WHAT YOU HAVE TO DO
Output as a numbered list, with blank lines left out, the part of the records that opens with the line containing "I will coord(1473,1508)." and closes with the line containing "will [x=39, y=494].", both of those lines included.

SUPPLIED INFORMATION
[START]

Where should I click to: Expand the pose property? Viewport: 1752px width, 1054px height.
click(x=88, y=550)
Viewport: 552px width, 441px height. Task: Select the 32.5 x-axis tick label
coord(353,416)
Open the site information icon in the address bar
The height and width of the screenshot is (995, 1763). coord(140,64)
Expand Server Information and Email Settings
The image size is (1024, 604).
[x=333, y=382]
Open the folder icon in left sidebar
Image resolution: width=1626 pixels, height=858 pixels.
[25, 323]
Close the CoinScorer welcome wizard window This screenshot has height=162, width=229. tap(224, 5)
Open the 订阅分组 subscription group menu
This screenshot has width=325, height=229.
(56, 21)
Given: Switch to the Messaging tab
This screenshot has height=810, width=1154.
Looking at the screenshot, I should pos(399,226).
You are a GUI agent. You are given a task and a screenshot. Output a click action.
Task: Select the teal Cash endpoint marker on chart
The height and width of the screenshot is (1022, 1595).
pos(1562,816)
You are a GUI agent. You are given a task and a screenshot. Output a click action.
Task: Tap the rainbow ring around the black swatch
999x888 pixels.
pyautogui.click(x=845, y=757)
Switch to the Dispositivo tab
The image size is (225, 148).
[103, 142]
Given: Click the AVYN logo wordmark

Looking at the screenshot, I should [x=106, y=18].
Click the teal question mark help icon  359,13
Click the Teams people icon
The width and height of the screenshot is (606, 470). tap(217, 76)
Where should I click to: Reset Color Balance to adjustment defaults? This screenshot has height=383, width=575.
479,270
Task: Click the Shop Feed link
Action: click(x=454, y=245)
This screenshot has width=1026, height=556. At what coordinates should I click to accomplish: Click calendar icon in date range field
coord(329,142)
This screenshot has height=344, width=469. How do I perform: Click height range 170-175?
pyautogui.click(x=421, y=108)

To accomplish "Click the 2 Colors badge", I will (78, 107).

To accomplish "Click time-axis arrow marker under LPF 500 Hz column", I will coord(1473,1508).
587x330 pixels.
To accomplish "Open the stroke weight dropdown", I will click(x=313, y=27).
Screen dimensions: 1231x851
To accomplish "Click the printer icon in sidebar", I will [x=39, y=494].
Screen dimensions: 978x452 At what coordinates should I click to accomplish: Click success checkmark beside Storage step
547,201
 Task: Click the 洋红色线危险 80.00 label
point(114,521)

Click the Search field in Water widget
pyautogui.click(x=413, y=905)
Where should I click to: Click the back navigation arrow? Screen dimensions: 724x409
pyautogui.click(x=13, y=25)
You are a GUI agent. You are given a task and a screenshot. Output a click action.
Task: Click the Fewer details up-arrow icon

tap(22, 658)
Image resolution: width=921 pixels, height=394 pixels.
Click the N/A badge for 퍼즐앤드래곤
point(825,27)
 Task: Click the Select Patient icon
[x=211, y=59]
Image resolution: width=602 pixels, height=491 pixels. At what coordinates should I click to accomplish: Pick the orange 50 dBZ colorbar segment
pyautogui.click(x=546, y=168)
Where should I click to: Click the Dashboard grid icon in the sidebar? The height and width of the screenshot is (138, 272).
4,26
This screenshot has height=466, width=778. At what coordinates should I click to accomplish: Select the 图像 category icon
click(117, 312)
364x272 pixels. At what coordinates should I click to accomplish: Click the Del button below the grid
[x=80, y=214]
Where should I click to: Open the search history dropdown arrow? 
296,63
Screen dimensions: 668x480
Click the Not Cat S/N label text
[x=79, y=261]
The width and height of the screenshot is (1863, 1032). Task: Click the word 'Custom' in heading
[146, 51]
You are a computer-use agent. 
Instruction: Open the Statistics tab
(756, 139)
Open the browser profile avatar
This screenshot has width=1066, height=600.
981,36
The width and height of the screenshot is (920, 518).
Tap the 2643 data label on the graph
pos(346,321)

[END]

EXERCISE OUTPUT
1. To accomplish "Click time-axis arrow marker under LPF 500 Hz column", I will coord(1473,1508).
2. 587x330 pixels.
3. To accomplish "Open the stroke weight dropdown", I will click(x=313, y=27).
4. Screen dimensions: 1231x851
5. To accomplish "Click the printer icon in sidebar", I will [x=39, y=494].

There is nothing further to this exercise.